START Given data

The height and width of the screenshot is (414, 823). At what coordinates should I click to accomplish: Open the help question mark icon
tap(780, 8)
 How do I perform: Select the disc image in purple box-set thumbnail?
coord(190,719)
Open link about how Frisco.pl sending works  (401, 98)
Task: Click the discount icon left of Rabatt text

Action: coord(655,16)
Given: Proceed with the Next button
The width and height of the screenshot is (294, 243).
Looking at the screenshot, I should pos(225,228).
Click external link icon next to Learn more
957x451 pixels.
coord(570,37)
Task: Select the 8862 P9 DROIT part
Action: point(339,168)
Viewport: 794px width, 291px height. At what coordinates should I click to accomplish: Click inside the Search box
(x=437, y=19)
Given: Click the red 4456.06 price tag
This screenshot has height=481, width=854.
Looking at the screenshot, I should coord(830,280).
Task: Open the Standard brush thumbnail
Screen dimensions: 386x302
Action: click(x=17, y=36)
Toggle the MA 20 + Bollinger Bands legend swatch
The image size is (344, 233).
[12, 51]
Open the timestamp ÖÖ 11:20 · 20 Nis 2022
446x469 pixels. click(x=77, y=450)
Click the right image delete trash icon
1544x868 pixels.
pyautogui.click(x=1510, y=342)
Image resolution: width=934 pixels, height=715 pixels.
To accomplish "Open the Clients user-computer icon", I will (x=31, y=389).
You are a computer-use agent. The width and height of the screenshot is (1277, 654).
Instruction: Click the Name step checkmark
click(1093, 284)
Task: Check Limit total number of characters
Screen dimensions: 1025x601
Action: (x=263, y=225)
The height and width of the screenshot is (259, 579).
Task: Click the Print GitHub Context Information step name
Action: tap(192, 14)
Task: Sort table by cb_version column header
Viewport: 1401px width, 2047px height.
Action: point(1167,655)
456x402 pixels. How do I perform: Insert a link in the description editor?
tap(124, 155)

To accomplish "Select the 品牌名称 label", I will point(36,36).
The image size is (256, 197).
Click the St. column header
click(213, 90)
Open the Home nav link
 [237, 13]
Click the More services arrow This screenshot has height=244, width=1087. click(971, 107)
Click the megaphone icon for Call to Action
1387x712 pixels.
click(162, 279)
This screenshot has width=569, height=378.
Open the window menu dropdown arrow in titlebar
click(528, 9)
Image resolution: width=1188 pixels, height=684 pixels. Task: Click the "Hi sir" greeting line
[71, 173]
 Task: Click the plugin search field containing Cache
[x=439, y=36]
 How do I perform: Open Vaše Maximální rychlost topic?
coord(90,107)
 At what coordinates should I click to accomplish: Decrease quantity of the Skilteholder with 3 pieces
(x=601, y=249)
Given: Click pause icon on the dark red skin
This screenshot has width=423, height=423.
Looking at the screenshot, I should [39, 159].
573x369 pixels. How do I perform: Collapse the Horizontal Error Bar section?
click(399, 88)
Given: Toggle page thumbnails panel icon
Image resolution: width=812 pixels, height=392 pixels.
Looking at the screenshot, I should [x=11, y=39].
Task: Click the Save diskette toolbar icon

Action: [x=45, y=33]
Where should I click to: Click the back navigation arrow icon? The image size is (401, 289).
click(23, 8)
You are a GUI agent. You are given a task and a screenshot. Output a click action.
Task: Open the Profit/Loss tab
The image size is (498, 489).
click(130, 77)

END Given data

■ Work instruction: The answer should be all lines from the entries above that hold the word "computer".

■ Answer space:
To accomplish "Open the Clients user-computer icon", I will (x=31, y=389).
You are a computer-use agent. The width and height of the screenshot is (1277, 654).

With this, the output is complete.